■ WHAT THIS TASK INVOLVES: Turn the stretch from the line containing "You are a GUI" through the end of the records into a numbered list, skipping blank lines and leaving out the pictures.

—————

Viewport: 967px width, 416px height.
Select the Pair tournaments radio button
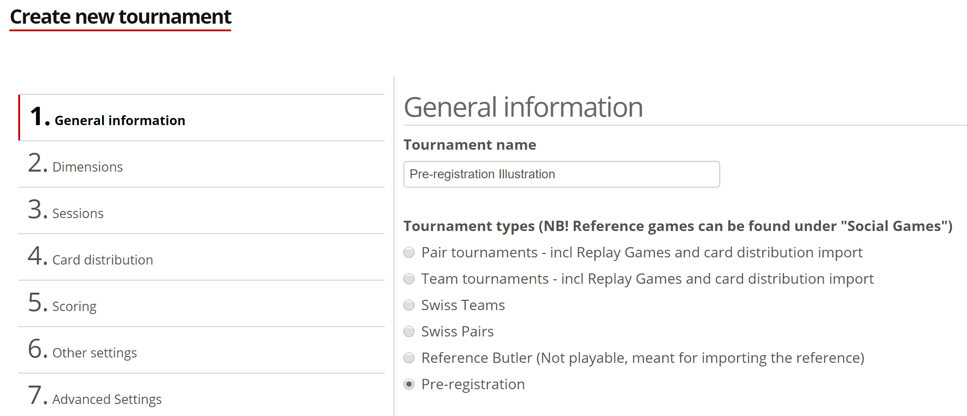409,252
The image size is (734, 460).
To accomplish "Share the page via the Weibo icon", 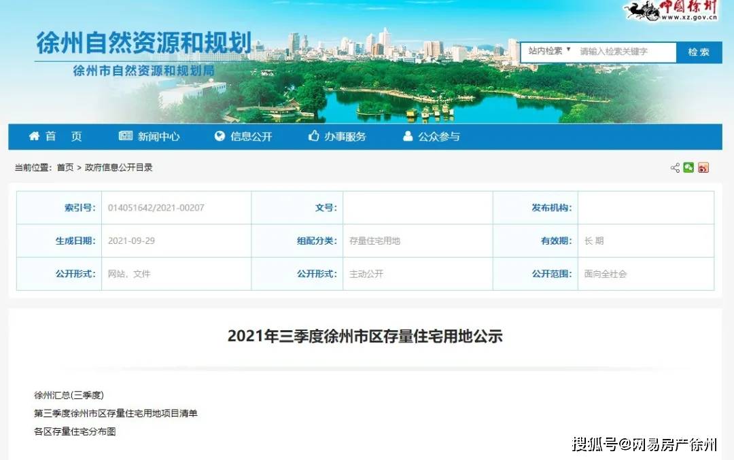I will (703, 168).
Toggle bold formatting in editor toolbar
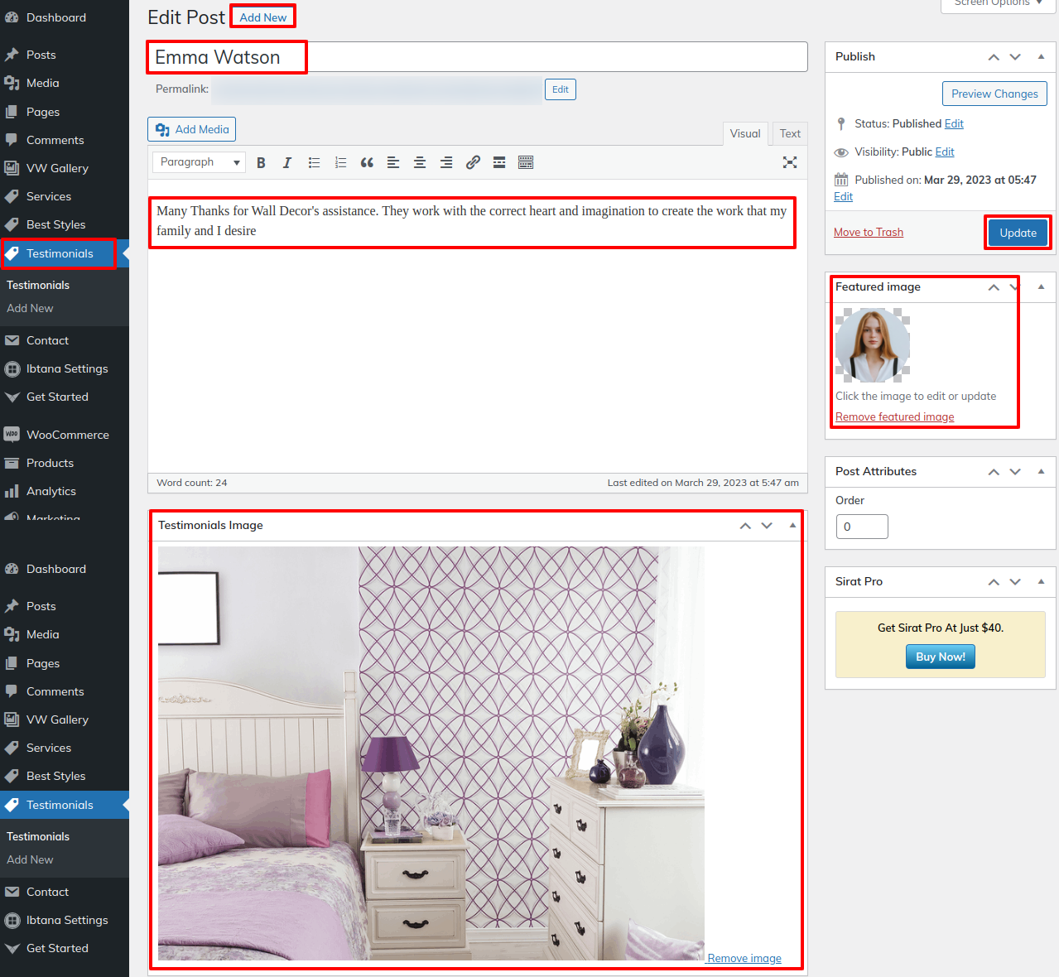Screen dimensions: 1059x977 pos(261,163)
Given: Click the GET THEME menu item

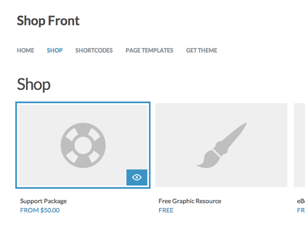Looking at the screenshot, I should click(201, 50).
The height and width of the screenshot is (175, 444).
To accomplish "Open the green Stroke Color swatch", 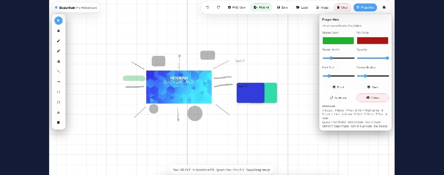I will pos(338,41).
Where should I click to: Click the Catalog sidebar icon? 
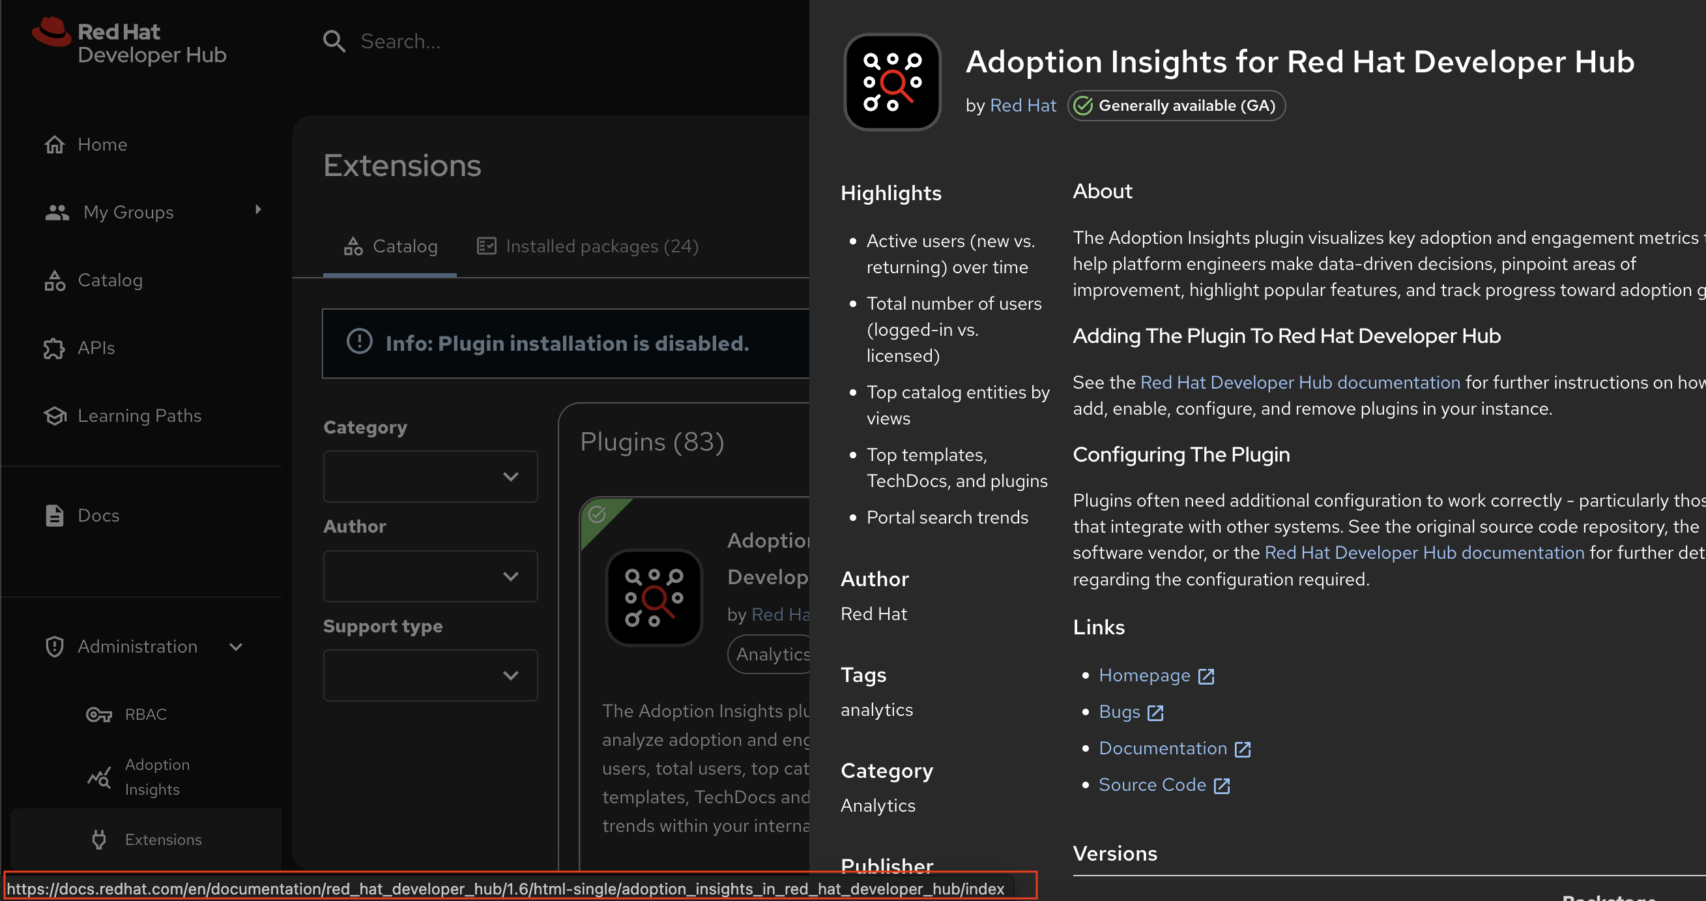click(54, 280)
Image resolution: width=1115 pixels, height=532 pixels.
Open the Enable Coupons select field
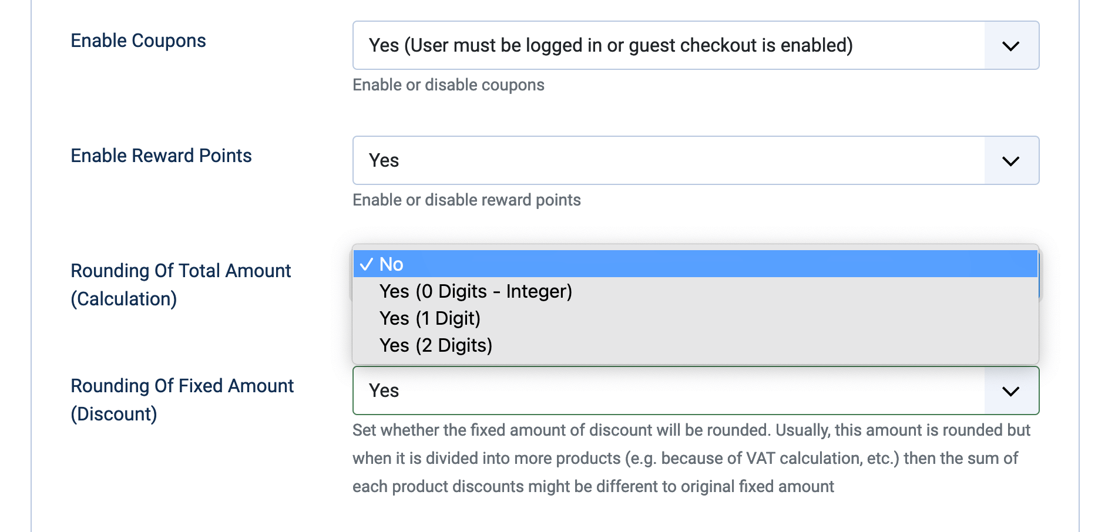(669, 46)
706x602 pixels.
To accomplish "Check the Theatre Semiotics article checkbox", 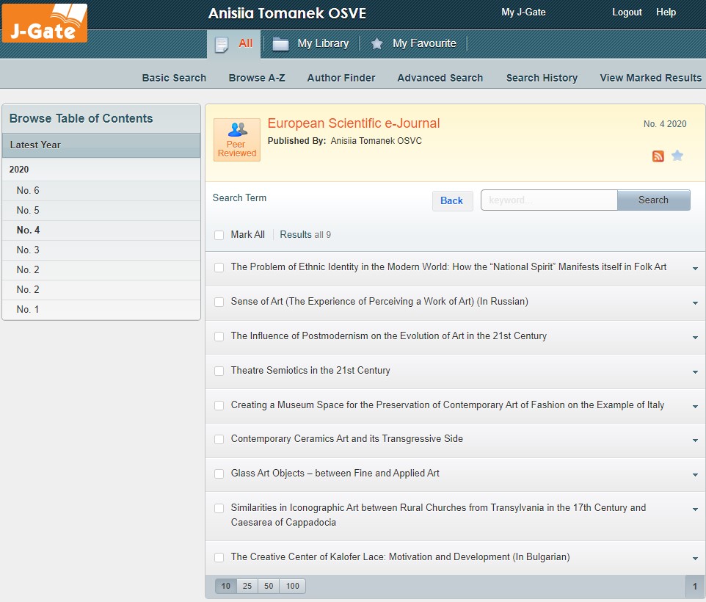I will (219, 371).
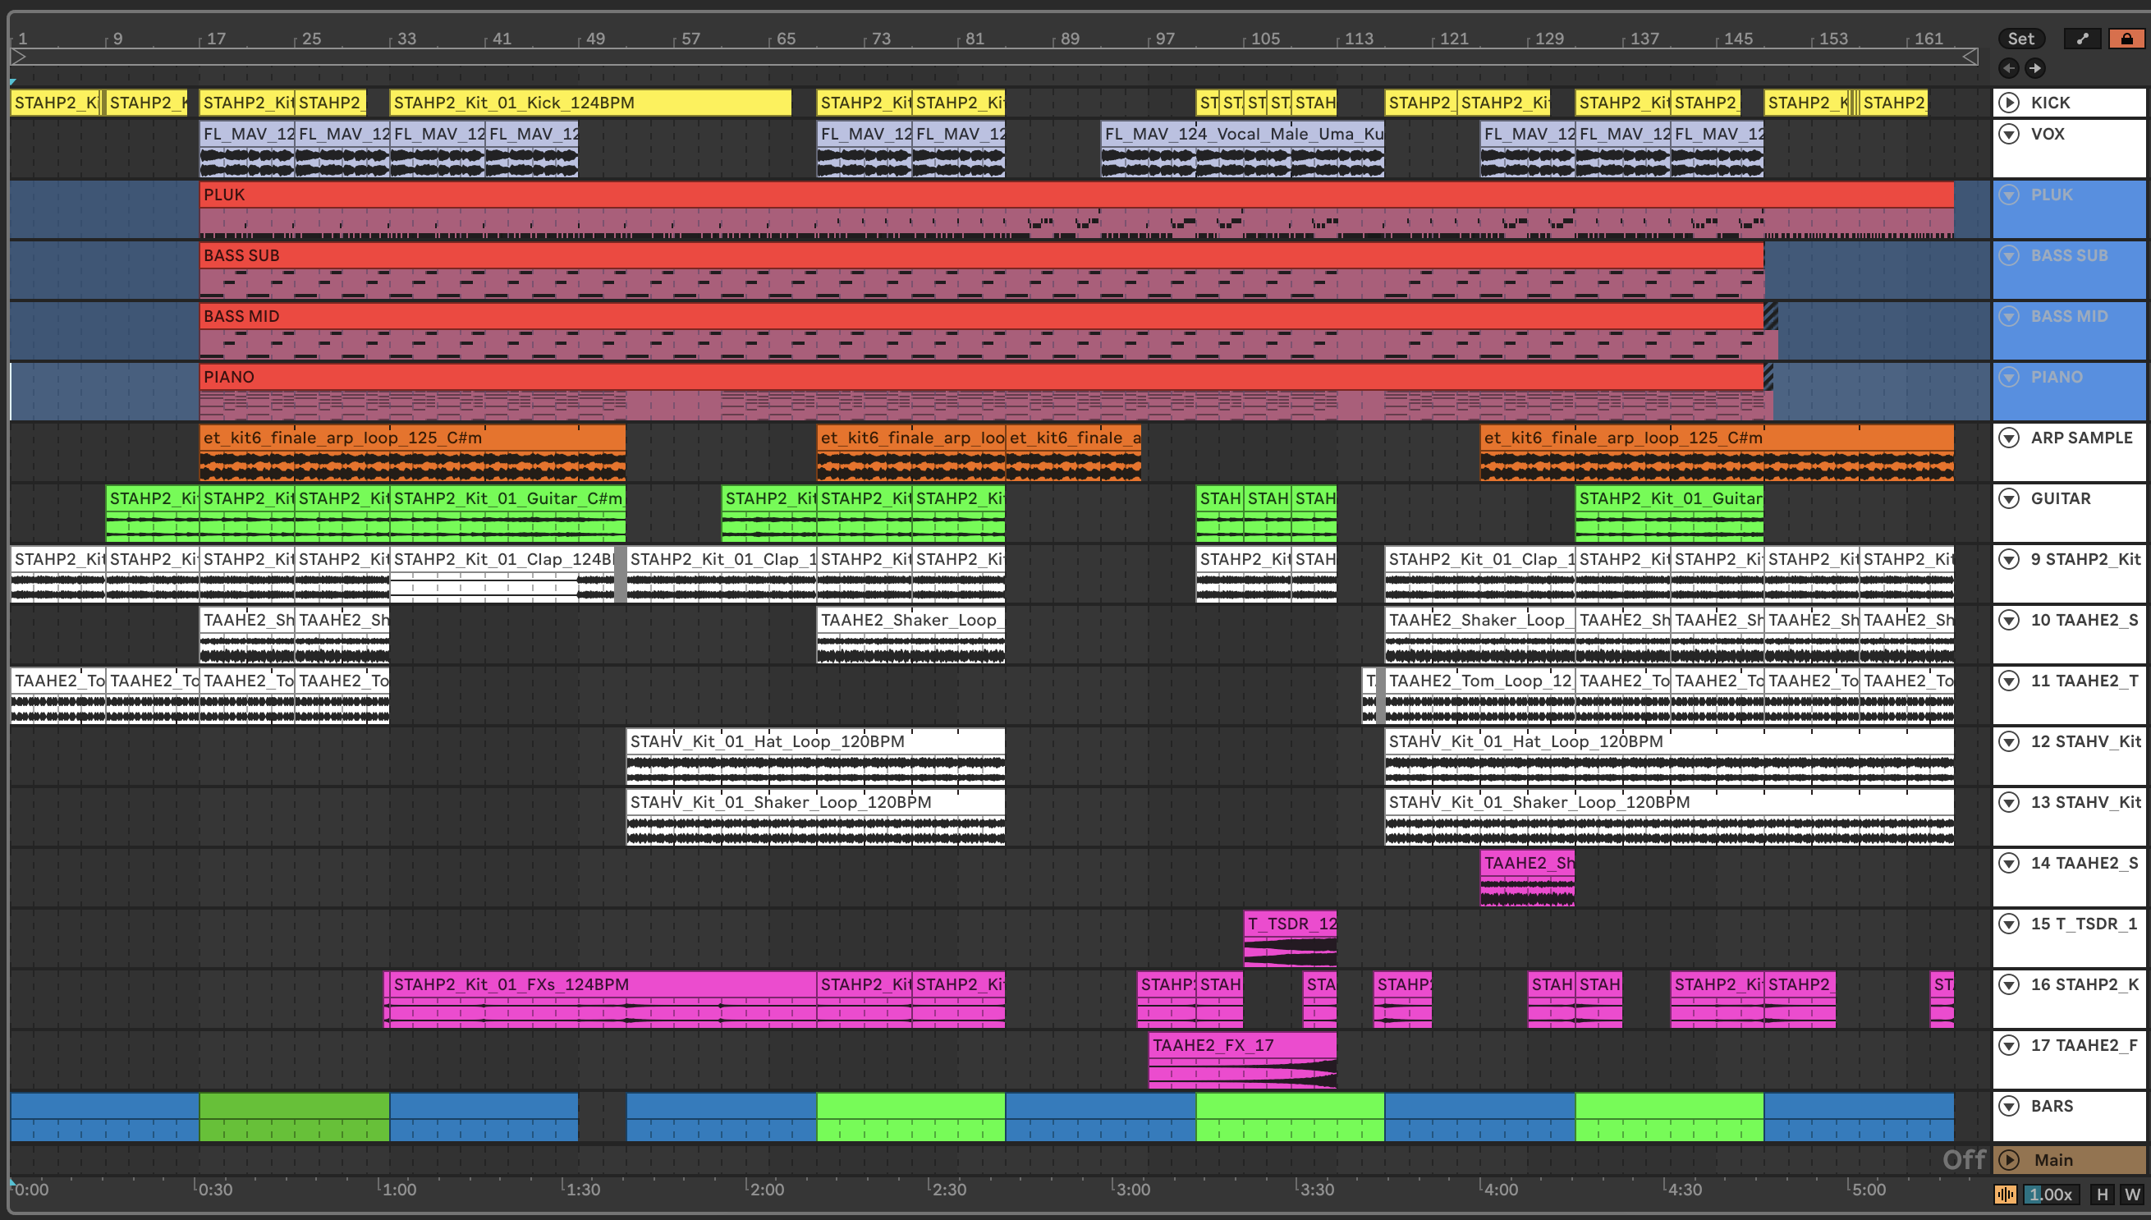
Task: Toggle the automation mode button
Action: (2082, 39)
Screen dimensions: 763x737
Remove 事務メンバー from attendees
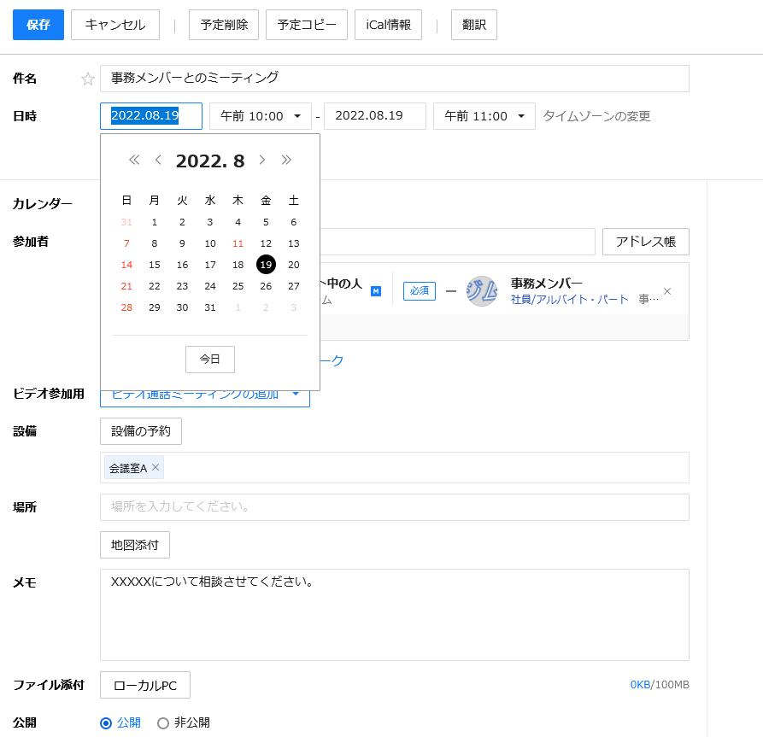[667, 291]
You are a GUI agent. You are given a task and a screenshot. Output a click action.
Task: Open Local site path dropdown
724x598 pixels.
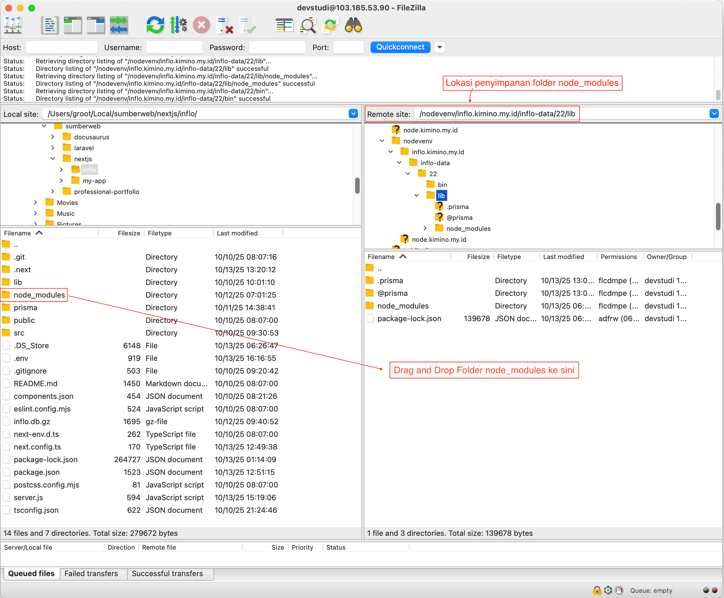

—————

■ EXPECTED ANSWER:
1. You are a GUI agent. You are given a task and a screenshot. Output a click action.
2. Task: Open Local site path dropdown
3. 724x598 pixels.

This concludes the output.